## Exercise task
Render every one of the lines below as a Markdown table with the columns Row and Line, numbering each row and omitting any blank lines.

(Stored records)
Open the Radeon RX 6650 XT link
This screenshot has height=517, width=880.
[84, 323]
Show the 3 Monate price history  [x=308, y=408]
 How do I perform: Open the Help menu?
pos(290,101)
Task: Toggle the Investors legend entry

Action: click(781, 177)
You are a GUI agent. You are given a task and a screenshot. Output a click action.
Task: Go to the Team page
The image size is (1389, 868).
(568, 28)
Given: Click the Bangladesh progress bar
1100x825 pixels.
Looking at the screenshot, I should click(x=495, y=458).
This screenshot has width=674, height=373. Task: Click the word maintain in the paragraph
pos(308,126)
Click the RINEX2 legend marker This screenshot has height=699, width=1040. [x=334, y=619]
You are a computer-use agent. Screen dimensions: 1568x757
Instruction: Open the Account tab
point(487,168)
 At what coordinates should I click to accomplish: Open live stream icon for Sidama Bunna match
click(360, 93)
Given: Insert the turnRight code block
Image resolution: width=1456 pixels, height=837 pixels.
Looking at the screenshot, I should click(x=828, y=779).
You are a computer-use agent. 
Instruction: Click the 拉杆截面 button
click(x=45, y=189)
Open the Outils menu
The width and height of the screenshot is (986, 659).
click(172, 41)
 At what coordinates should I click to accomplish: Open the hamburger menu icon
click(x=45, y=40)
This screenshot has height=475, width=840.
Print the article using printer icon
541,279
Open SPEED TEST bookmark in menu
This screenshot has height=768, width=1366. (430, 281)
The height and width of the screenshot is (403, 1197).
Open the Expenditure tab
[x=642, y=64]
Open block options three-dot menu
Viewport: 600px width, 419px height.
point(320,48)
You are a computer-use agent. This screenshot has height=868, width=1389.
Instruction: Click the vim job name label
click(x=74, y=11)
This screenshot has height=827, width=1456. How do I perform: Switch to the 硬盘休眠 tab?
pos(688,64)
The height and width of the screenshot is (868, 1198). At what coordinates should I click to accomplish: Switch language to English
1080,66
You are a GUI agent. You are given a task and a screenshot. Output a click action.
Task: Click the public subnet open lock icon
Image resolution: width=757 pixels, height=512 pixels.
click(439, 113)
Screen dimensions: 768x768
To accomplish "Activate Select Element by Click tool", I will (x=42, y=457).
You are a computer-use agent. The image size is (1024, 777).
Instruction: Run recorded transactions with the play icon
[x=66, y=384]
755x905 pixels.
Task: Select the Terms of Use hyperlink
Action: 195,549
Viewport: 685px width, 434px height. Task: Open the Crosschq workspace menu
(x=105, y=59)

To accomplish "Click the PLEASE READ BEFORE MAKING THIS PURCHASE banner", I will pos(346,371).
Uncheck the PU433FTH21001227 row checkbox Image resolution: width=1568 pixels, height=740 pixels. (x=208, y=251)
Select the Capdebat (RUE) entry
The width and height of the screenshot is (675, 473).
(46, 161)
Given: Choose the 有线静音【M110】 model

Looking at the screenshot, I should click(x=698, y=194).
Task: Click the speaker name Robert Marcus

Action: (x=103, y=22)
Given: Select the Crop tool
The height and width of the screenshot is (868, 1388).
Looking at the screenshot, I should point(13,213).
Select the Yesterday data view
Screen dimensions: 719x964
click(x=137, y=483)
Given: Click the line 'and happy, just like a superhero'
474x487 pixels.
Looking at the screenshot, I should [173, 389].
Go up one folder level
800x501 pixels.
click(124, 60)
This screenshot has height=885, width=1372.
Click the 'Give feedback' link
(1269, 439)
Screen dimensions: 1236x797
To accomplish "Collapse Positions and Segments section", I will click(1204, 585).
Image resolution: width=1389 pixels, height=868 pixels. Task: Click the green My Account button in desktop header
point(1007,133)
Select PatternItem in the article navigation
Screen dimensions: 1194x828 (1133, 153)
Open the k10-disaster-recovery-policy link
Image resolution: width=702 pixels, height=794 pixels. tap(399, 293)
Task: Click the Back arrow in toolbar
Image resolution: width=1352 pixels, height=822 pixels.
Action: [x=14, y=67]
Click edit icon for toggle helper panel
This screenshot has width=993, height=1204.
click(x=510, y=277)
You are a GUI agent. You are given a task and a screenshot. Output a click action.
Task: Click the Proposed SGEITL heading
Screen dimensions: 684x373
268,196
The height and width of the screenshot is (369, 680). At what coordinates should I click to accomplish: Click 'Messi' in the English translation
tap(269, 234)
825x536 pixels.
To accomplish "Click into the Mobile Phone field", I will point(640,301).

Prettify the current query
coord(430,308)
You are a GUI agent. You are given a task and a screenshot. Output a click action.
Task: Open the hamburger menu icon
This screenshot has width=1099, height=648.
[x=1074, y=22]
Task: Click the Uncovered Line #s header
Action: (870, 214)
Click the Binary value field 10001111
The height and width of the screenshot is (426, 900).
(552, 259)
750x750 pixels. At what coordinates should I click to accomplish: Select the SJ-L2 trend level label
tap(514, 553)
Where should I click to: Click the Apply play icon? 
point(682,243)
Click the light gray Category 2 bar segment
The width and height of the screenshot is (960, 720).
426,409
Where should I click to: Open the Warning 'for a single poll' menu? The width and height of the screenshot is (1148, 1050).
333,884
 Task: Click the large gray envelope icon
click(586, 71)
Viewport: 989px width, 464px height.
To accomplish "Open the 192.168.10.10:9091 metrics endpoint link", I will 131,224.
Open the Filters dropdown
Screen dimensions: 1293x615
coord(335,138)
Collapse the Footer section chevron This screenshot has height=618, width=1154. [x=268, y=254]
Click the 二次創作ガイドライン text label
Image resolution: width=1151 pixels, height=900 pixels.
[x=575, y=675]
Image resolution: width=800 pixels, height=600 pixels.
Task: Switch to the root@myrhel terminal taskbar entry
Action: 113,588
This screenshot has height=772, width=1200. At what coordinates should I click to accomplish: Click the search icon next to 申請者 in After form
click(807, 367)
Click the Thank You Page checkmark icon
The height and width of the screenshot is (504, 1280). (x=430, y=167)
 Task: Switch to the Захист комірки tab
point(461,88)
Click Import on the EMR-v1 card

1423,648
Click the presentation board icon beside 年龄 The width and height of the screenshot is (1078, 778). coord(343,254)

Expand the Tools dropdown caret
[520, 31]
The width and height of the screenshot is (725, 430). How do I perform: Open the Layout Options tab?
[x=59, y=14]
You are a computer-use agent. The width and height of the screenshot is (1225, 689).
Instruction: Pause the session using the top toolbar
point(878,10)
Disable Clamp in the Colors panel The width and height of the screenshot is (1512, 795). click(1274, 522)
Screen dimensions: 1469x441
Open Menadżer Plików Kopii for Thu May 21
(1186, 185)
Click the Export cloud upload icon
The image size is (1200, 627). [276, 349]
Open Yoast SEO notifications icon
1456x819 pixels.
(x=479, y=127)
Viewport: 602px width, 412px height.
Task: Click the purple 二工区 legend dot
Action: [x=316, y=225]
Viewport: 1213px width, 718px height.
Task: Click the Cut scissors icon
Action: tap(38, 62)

## Reply
| Row | Line |
|---|---|
| 1 | Open the Radeon RX 6650 XT link |
| 2 | This screenshot has height=517, width=880. |
| 3 | [84, 323] |
| 4 | Show the 3 Monate price history  [x=308, y=408] |
| 5 |  How do I perform: Open the Help menu? |
| 6 | pos(290,101) |
| 7 | Task: Toggle the Investors legend entry |
| 8 | Action: click(781, 177) |
| 9 | You are a GUI agent. You are given a task and a screenshot. Output a click action. |
| 10 | Task: Go to the Team page |
| 11 | The image size is (1389, 868). |
| 12 | (568, 28) |
| 13 | Given: Click the Bangladesh progress bar |
| 14 | 1100x825 pixels. |
| 15 | Looking at the screenshot, I should click(x=495, y=458). |
| 16 | This screenshot has width=674, height=373. Task: Click the word maintain in the paragraph |
| 17 | pos(308,126) |
| 18 | Click the RINEX2 legend marker This screenshot has height=699, width=1040. [x=334, y=619] |
| 19 | You are a computer-use agent. Screen dimensions: 1568x757 |
| 20 | Instruction: Open the Account tab |
| 21 | point(487,168) |
| 22 |  At what coordinates should I click to accomplish: Open live stream icon for Sidama Bunna match |
| 23 | click(360, 93) |
| 24 | Given: Insert the turnRight code block |
| 25 | Image resolution: width=1456 pixels, height=837 pixels. |
| 26 | Looking at the screenshot, I should click(x=828, y=779). |
| 27 | You are a computer-use agent.  |
| 28 | Instruction: Click the 拉杆截面 button |
| 29 | click(x=45, y=189) |
| 30 | Open the Outils menu |
| 31 | The width and height of the screenshot is (986, 659). |
| 32 | click(172, 41) |
| 33 |  At what coordinates should I click to accomplish: Open the hamburger menu icon |
| 34 | click(x=45, y=40) |
| 35 | This screenshot has height=475, width=840. |
| 36 | Print the article using printer icon |
| 37 | 541,279 |
| 38 | Open SPEED TEST bookmark in menu |
| 39 | This screenshot has height=768, width=1366. (430, 281) |
| 40 | The height and width of the screenshot is (403, 1197). |
| 41 | Open the Expenditure tab |
| 42 | [x=642, y=64] |
| 43 | Open block options three-dot menu |
| 44 | Viewport: 600px width, 419px height. |
| 45 | point(320,48) |
| 46 | You are a computer-use agent. This screenshot has height=868, width=1389. |
| 47 | Instruction: Click the vim job name label |
| 48 | click(x=74, y=11) |
| 49 | This screenshot has height=827, width=1456. How do I perform: Switch to the 硬盘休眠 tab? |
| 50 | pos(688,64) |
| 51 | The height and width of the screenshot is (868, 1198). At what coordinates should I click to accomplish: Switch language to English |
| 52 | 1080,66 |
| 53 | You are a GUI agent. You are given a task and a screenshot. Output a click action. |
| 54 | Task: Click the public subnet open lock icon |
| 55 | Image resolution: width=757 pixels, height=512 pixels. |
| 56 | click(439, 113) |
| 57 | Screen dimensions: 768x768 |
| 58 | To accomplish "Activate Select Element by Click tool", I will (x=42, y=457). |
| 59 | You are a computer-use agent. The image size is (1024, 777). |
| 60 | Instruction: Run recorded transactions with the play icon |
| 61 | [x=66, y=384] |
| 62 | 755x905 pixels. |
| 63 | Task: Select the Terms of Use hyperlink |
| 64 | Action: 195,549 |
| 65 | Viewport: 685px width, 434px height. Task: Open the Crosschq workspace menu |
| 66 | (x=105, y=59) |
| 67 | To accomplish "Click the PLEASE READ BEFORE MAKING THIS PURCHASE banner", I will pos(346,371). |
| 68 | Uncheck the PU433FTH21001227 row checkbox Image resolution: width=1568 pixels, height=740 pixels. (x=208, y=251) |
| 69 | Select the Capdebat (RUE) entry |
| 70 | The width and height of the screenshot is (675, 473). |
| 71 | (46, 161) |
| 72 | Given: Choose the 有线静音【M110】 model |
| 73 | Looking at the screenshot, I should click(x=698, y=194). |
| 74 | Task: Click the speaker name Robert Marcus |
| 75 | Action: (x=103, y=22) |
| 76 | Given: Select the Crop tool |
| 77 | The height and width of the screenshot is (868, 1388). |
| 78 | Looking at the screenshot, I should point(13,213). |
| 79 | Select the Yesterday data view |
| 80 | Screen dimensions: 719x964 |
| 81 | click(x=137, y=483) |
| 82 | Given: Click the line 'and happy, just like a superhero' |
| 83 | 474x487 pixels. |
| 84 | Looking at the screenshot, I should [173, 389]. |
| 85 | Go up one folder level |
| 86 | 800x501 pixels. |
| 87 | click(124, 60) |
| 88 | This screenshot has height=885, width=1372. |
| 89 | Click the 'Give feedback' link |
| 90 | (1269, 439) |
| 91 | Screen dimensions: 1236x797 |
| 92 | To accomplish "Collapse Positions and Segments section", I will click(1204, 585). |
| 93 | Image resolution: width=1389 pixels, height=868 pixels. Task: Click the green My Account button in desktop header |
| 94 | point(1007,133) |
| 95 | Select PatternItem in the article navigation |
| 96 | Screen dimensions: 1194x828 (1133, 153) |
| 97 | Open the k10-disaster-recovery-policy link |
| 98 | Image resolution: width=702 pixels, height=794 pixels. tap(399, 293) |
| 99 | Task: Click the Back arrow in toolbar |
| 100 | Image resolution: width=1352 pixels, height=822 pixels. |
| 101 | Action: [x=14, y=67] |
| 102 | Click edit icon for toggle helper panel |
| 103 | This screenshot has width=993, height=1204. |
| 104 | click(x=510, y=277) |
| 105 | You are a GUI agent. You are given a task and a screenshot. Output a click action. |
| 106 | Task: Click the Proposed SGEITL heading |
| 107 | Screen dimensions: 684x373 |
| 108 | 268,196 |
| 109 | The height and width of the screenshot is (369, 680). At what coordinates should I click to accomplish: Click 'Messi' in the English translation |
| 110 | tap(269, 234) |
| 111 | 825x536 pixels. |
| 112 | To accomplish "Click into the Mobile Phone field", I will point(640,301). |
| 113 | Prettify the current query |
| 114 | coord(430,308) |
| 115 | You are a GUI agent. You are given a task and a screenshot. Output a click action. |
| 116 | Task: Open the hamburger menu icon |
| 117 | This screenshot has width=1099, height=648. |
| 118 | [x=1074, y=22] |
| 119 | Task: Click the Uncovered Line #s header |
| 120 | Action: (870, 214) |
| 121 | Click the Binary value field 10001111 |
| 122 | The height and width of the screenshot is (426, 900). |
| 123 | (552, 259) |
| 124 | 750x750 pixels. At what coordinates should I click to accomplish: Select the SJ-L2 trend level label |
| 125 | tap(514, 553) |
| 126 | Where should I click to: Click the Apply play icon?  |
| 127 | point(682,243) |
| 128 | Click the light gray Category 2 bar segment |
| 129 | The width and height of the screenshot is (960, 720). |
| 130 | 426,409 |
| 131 | Where should I click to: Open the Warning 'for a single poll' menu? The width and height of the screenshot is (1148, 1050). |
| 132 | 333,884 |
| 133 |  Task: Click the large gray envelope icon |
| 134 | click(586, 71) |
| 135 | Viewport: 989px width, 464px height. |
| 136 | To accomplish "Open the 192.168.10.10:9091 metrics endpoint link", I will 131,224. |
| 137 | Open the Filters dropdown |
| 138 | Screen dimensions: 1293x615 |
| 139 | coord(335,138) |
| 140 | Collapse the Footer section chevron This screenshot has height=618, width=1154. [x=268, y=254] |
| 141 | Click the 二次創作ガイドライン text label |
| 142 | Image resolution: width=1151 pixels, height=900 pixels. |
| 143 | [x=575, y=675] |
| 144 | Image resolution: width=800 pixels, height=600 pixels. |
| 145 | Task: Switch to the root@myrhel terminal taskbar entry |
| 146 | Action: 113,588 |
| 147 | This screenshot has height=772, width=1200. At what coordinates should I click to accomplish: Click the search icon next to 申請者 in After form |
| 148 | click(807, 367) |
| 149 | Click the Thank You Page checkmark icon |
| 150 | The height and width of the screenshot is (504, 1280). (x=430, y=167) |
| 151 |  Task: Switch to the Захист комірки tab |
| 152 | point(461,88) |
| 153 | Click Import on the EMR-v1 card |
| 154 | 1423,648 |
| 155 | Click the presentation board icon beside 年龄 The width and height of the screenshot is (1078, 778). coord(343,254) |
| 156 | Expand the Tools dropdown caret |
| 157 | [520, 31] |
| 158 | The width and height of the screenshot is (725, 430). How do I perform: Open the Layout Options tab? |
| 159 | [x=59, y=14] |
| 160 | You are a computer-use agent. The width and height of the screenshot is (1225, 689). |
| 161 | Instruction: Pause the session using the top toolbar |
| 162 | point(878,10) |
| 163 | Disable Clamp in the Colors panel The width and height of the screenshot is (1512, 795). click(1274, 522) |
| 164 | Screen dimensions: 1469x441 |
| 165 | Open Menadżer Plików Kopii for Thu May 21 |
| 166 | (1186, 185) |
| 167 | Click the Export cloud upload icon |
| 168 | The image size is (1200, 627). [276, 349] |
| 169 | Open Yoast SEO notifications icon |
| 170 | 1456x819 pixels. |
| 171 | (x=479, y=127) |
| 172 | Viewport: 602px width, 412px height. |
| 173 | Task: Click the purple 二工区 legend dot |
| 174 | Action: [x=316, y=225] |
| 175 | Viewport: 1213px width, 718px height. |
| 176 | Task: Click the Cut scissors icon |
| 177 | Action: tap(38, 62) |